2) The result of dividing the difference mentioned above by 9 is often a palindrome! This was true for all of the numbers I first experimented with. My first experiments were with sequencial digits, like 123, 456, 987654, etc. I even tried 196 (196 - 691 / 9 = 55). However, I was able to find numbers that, when subtracted from thier reverse and divided by 9, did not result in a palindrome (72157 - 75127 / 9 = 330).
3) At least for some numbers, the process of "reverse and subtract" (and taking the absolute value) results in a palindrome. The number 196 "solves" in this case:
196 - 691 = 495
495 - 594 = 99

Subtraction is nothing more than adding with negative numbers. Perhaps this will open the door to generalizing the "reverse and add" process and help gain some understanding with the 196 problem. Or perhaps I've just found another way to waste a bunch of time.

Sunday, November 20, 2005

Model Railroad Theme


I've devised a name for my model railroad empire (such as it is). The theme is urban industrial and the name of the branch is the Inter-Urban Industrial Line. Pretty generic, I know. But since this is a freelanced layout (not representing any particular "real" place), I thought I could exercise a little artistic license. The Inter-Urban Industrial color scheme is orange, black, and white. The following two pictures are the logo on black field and on orange field, respectively:



When applied to locomotives, the horizontal stripes exend the length of the cab.

The era I am modeling is the early '60s. Steam has been completely phased out so the loco' fleet is entirely diesel or diesel-electric. A future expansion will model an interchange with a Grand Trunk double-track main, so some loco's from other railroads may operate on the IUI.
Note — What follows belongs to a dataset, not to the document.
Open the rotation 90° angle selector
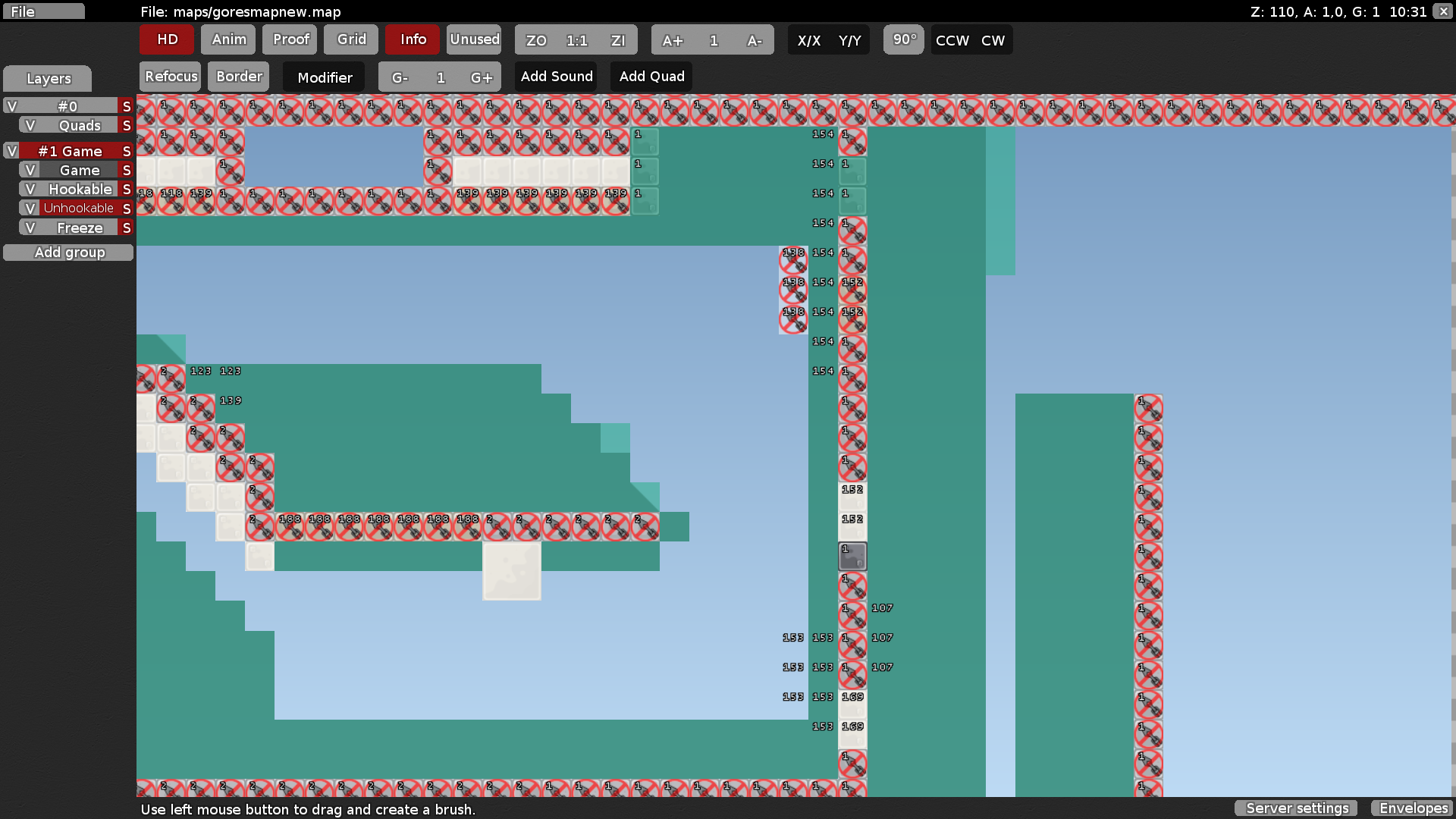The width and height of the screenshot is (1456, 819). coord(904,39)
Here's the complete track plan:
The 2' X 4' section in yellow is the future addition. The darker colored track near the top is hidden from view by buildings, backdrop, whatever. Structure placement and the layout of the downtown area on the right side is preliminary.

I still have to nail down the industries on the IUI. Some ideas include a pertroleum refinery, a couple of freight stations, a piano factory, a furniture factory, a brewery and/or bottling plant, a lumber yard, and distributers (in town) of fruit and bottled goods.
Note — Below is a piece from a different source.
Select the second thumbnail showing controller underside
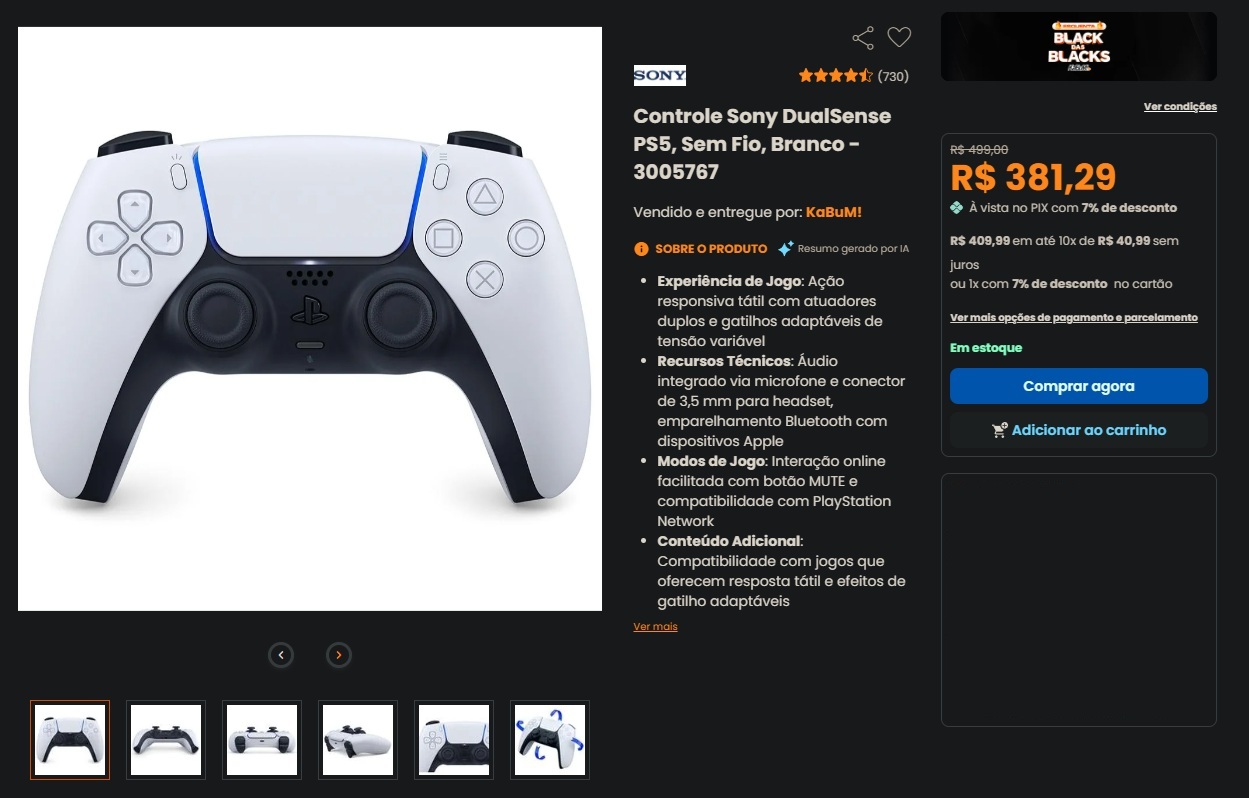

Thursday, November 17, 2005

Miscellany

Today, I'm lamenting the fact that this blog has not been very interesting (totally boring is more like it). Creative juices have been flowing but not the kind that produce text of any sort.

I've spent quite a bit of time in the last six months thinking about and designing a modest model railroad layout. Construction will begin soon and I hope to have track laid and trains running before the New Year. My original plan occupied the entiure 19 feet of one wall in my finished basement. The final plan has been scaled back to 2' X 8' with accomodations for another 2' X 4' extention on an 'L'.

I've discovered a new addiction: Sudoku. It's a paper-and-pencil number placement game made popular by Nikoli publishing in Japan (though the game's roots are ancient). I obtained a book of 320 games, fairly evenly divided between easy, medium, hard, and extra hard puzzles. I can solve the easy puzzles in about 20 minutes. I've heard that expert solvers can complete a hard puzzle in about 10 minutes. I'll keep practicing.